By John Cox
As the guy responsible for more than 2 million hens laying 1.5 million eggs per day, Jeff Peterson took no chances when news broke May 17 the chicken disease called virulent Newcastle had been confirmed in Los Angeles County.
He “locked down” his company’s 160-acre farm northwest of Wasco. Anyone entering had to be screened and sanitized. No more visits from congressmen wanting to see what a cage-free operation looks like.
“We are taking it that seriously,” said the general manager of Central Valley Eggs, one of California’s largest producers. “Any outbreak of virulent Newcastle has the potential to be catastrophic if mishandled.”
Since the lockdown, 64 cases of virulent Newcastle disease have been confirmed in Southern California, prompting state officials earlier this month to declare poultry quarantines in Riverside and San Bernardino counties.
Although no cases have been identified north of Los Angeles County this year, the situation worries local chicken owners, from commercial operators to people with backyard coops on Bakersfield’s fringes. Even the Poultry Committee Chairman of the Kern County Fair is monitoring the situation to avoid an ordeal like what he and the organization endured last time.
Virulent Newcastle poses little or no threat to humans. Eating meat or eggs from infected chickens is no problem. Pink eye and a fever is the worst that happens to infected humans.
But it is fatal and highly contagious to birds including ducks and parrots. In 2003, more than 100,000 commercial birds suspected of having the disease had to be put down. In 1971, nearly 12 million chickens were destroyed because of it.
County records show Kern produced $24.4 million worth of eggs and egg products in 2016, a little more than half the year before’s total. No more recent data are available.
Garcia’s Feed & Pet on the outskirts of east Bakersfield sells baby chicks in an area where backyard coops are common. Employee Genaro Garcia said he fields customer questions about virulent Newcastle disease probably once a month.
“We usually do tell them to be careful and quarantine” chickens who appear ill, he said, adding the store has given out so many state-produced flyers about the disease in recent months that he’s run out.
Animal feed store The Roundup on Rosedale Highway also sells chicks and gives the same advice. Manager Mikinzi Whitezell noted chickens can succumb to many different diseases. She said people with chickens in the back yard don’t tend to take them to a veterinarian.
Whitezell recalled the time maybe five years ago a customer very experienced with chickens became convinced virulent Newcastle was spreading through her flock. “She ended up having to kill them all,” she said.
The county’s assistant agricultural commissioner, Darin Heard, would rather people didn’t panic. But the fact neighboring counties have reported multiple cases, and the chance locals unwittingly harbor infected birds, raises his concerns considerably.
Heard said the county is working closely with the California Department of Food and Agriculture — the lead agency on the outbreak — to keep on top of the situation. He said Kern’s commercial egg producers already have in place “biosecurity” measures designed to keep diseases off the premises.
As much as an outbreak would financially hurt commercial producers, he said, it would also devastate people whose chickens feed the household.
“I tell you what, people love their chickens,” he said. “Some people love their chickens more than they love their dogs.”

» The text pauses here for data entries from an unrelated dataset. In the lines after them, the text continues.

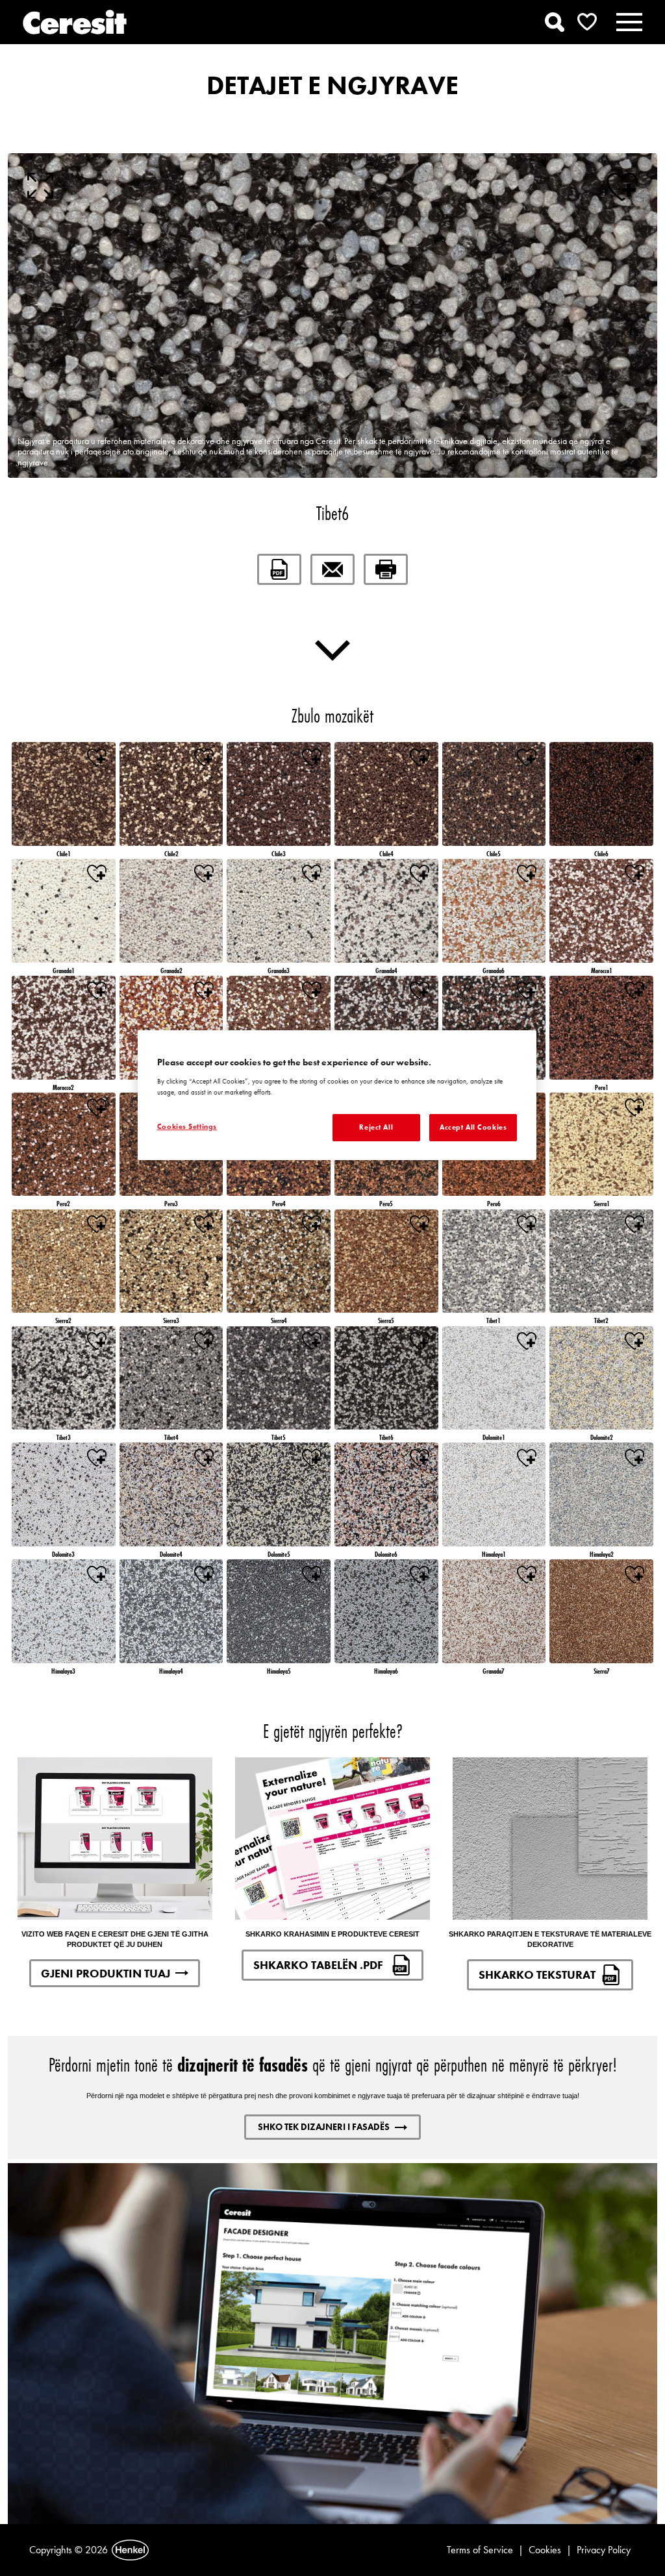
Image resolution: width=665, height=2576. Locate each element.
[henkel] (130, 2550)
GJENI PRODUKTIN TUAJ (105, 1973)
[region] (337, 1095)
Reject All (376, 1127)
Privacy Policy (604, 2550)
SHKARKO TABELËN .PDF (319, 1964)
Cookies (545, 2550)
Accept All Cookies (473, 1127)
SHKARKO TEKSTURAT (537, 1974)
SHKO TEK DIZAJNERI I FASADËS (324, 2127)
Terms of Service (480, 2550)
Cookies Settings (187, 1126)
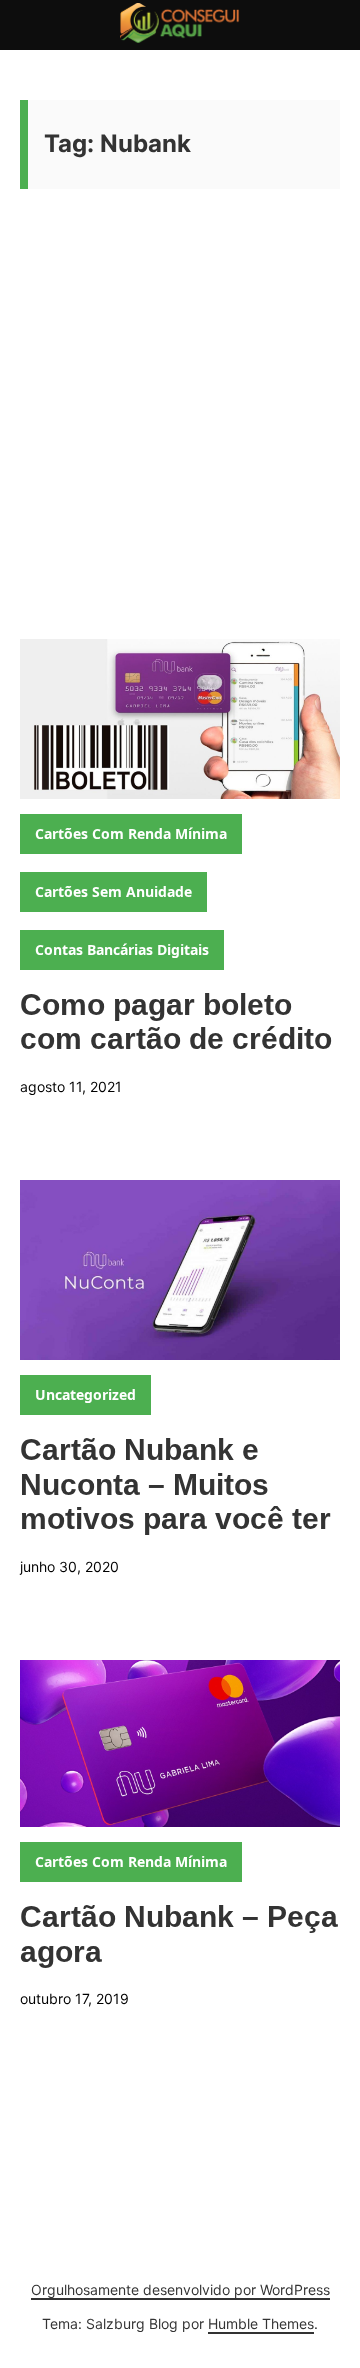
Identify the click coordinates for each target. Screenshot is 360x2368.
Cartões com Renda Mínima (131, 833)
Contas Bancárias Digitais (122, 949)
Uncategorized (85, 1394)
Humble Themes (261, 2323)
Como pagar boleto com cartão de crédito (176, 1022)
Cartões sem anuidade (113, 891)
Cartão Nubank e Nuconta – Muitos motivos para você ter (175, 1484)
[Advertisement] (180, 449)
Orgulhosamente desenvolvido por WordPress (180, 2289)
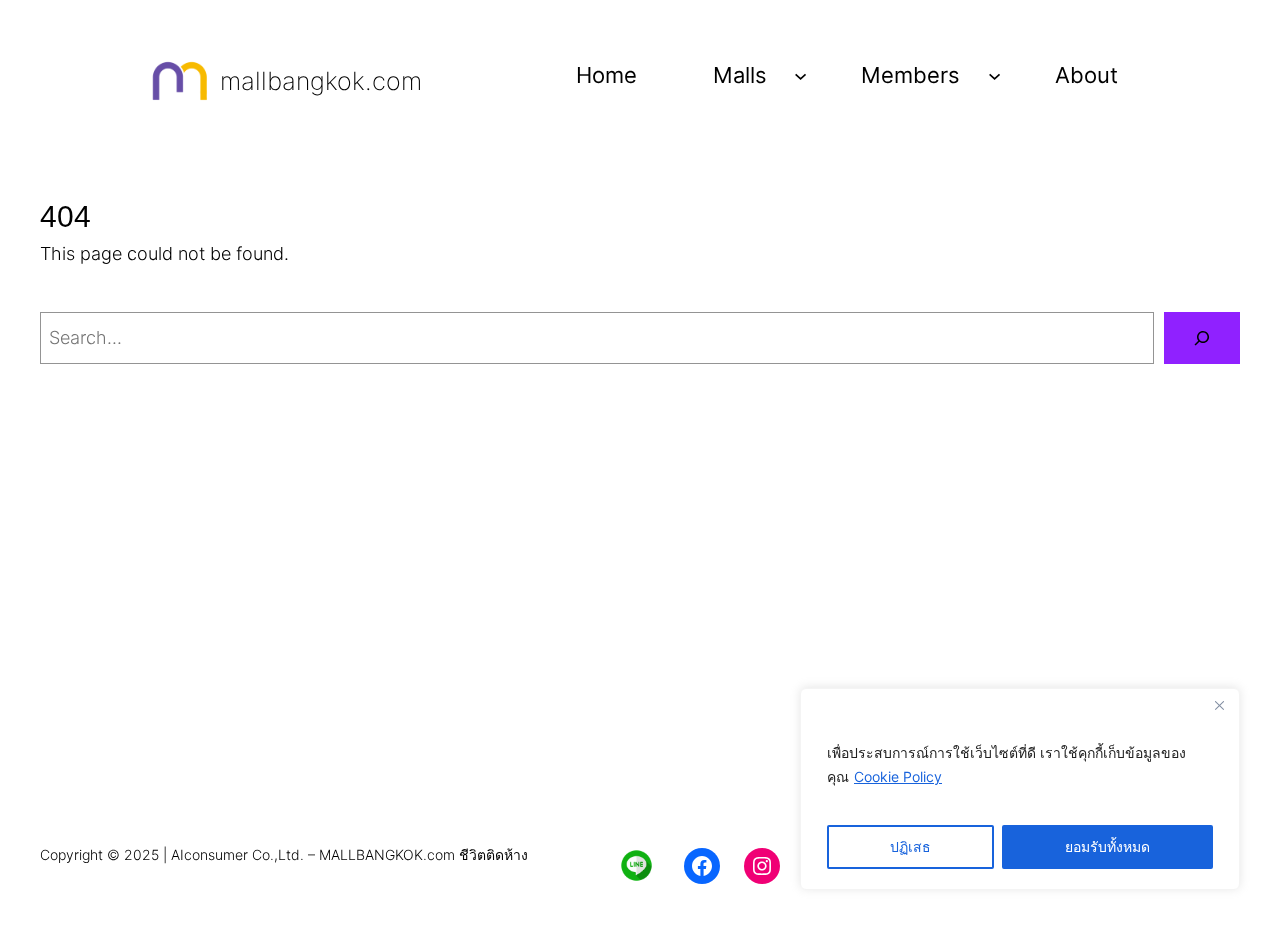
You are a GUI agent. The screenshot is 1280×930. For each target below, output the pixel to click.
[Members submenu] (994, 74)
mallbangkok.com (321, 81)
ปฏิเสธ (910, 846)
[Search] (1202, 338)
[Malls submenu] (800, 74)
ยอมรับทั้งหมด (1107, 846)
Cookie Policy (898, 776)
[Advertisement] (640, 680)
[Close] (1219, 705)
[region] (1020, 789)
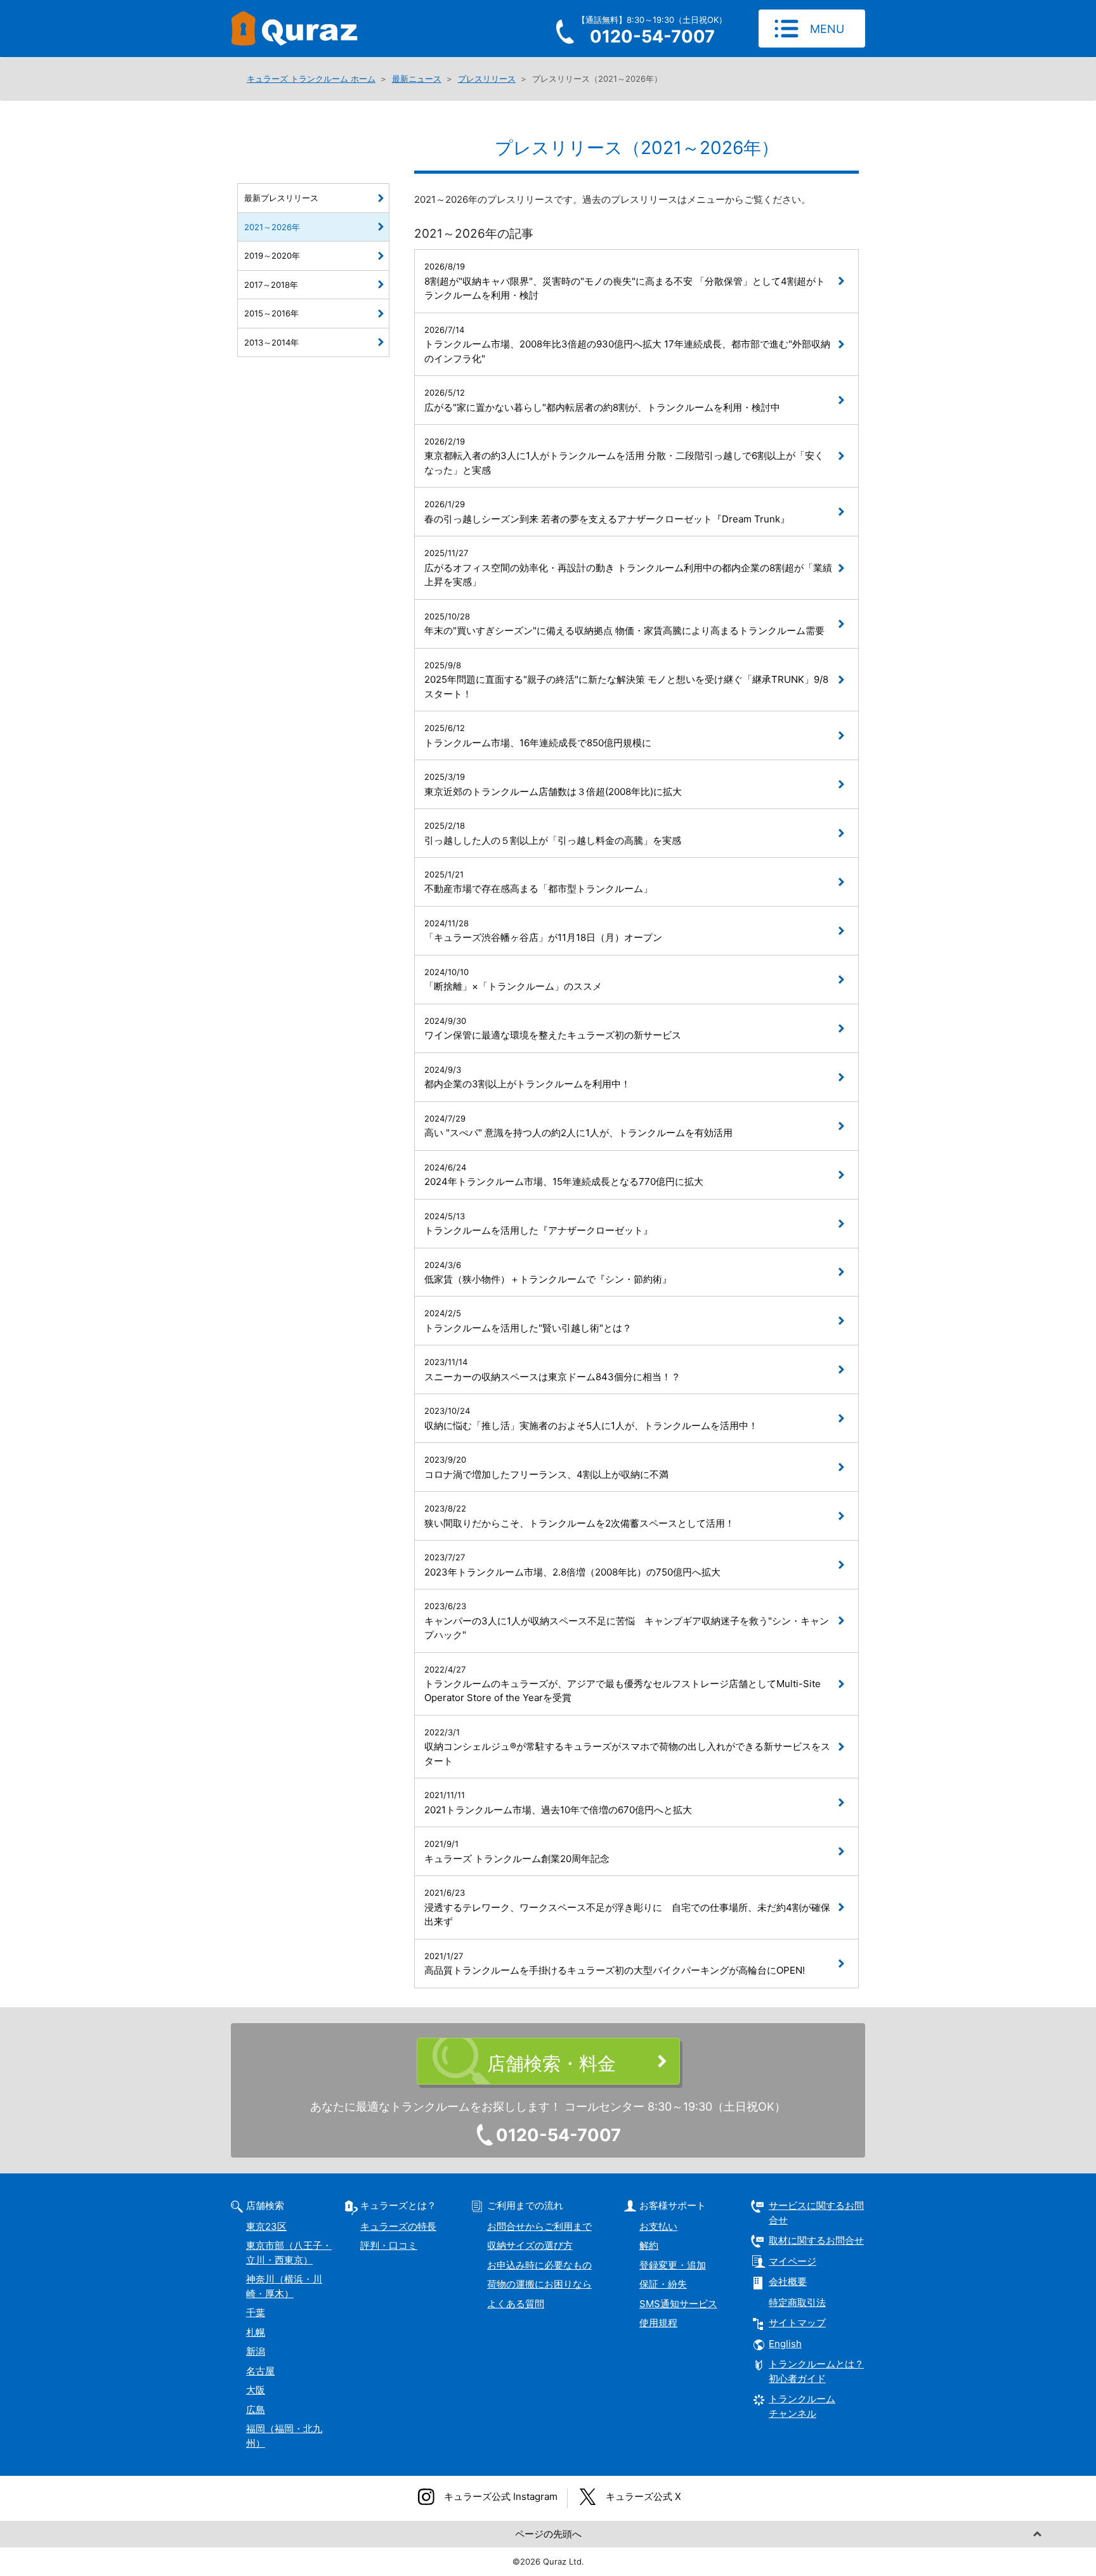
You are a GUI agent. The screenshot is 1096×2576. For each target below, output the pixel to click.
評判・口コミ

Orville Andrews, chairman of the Kern County Fair’s Poultry Committee, is among those paying close attention to the situation. He’s hopeful the state can get it contained, he said, because otherwise things are going to get ugly.
He wants to send a strong message to young people planning to put their chickens in front of the fair’s judges come September: Leave any animal that’s not full healthy at home.
Andrews recalled the scene some years ago when state officials shut down all movement of chickens in California in an effort to halt the spread of virulent Newcastle. This occurred in the middle of the fair and continued for two weeks.
None of the animals ended up testing positive, which was a relief to him. But keeping all the chickens at the fairgrounds was a hassle nonetheless.
“I had to come in and feed and water chickens every day,” he said. “That was tough.”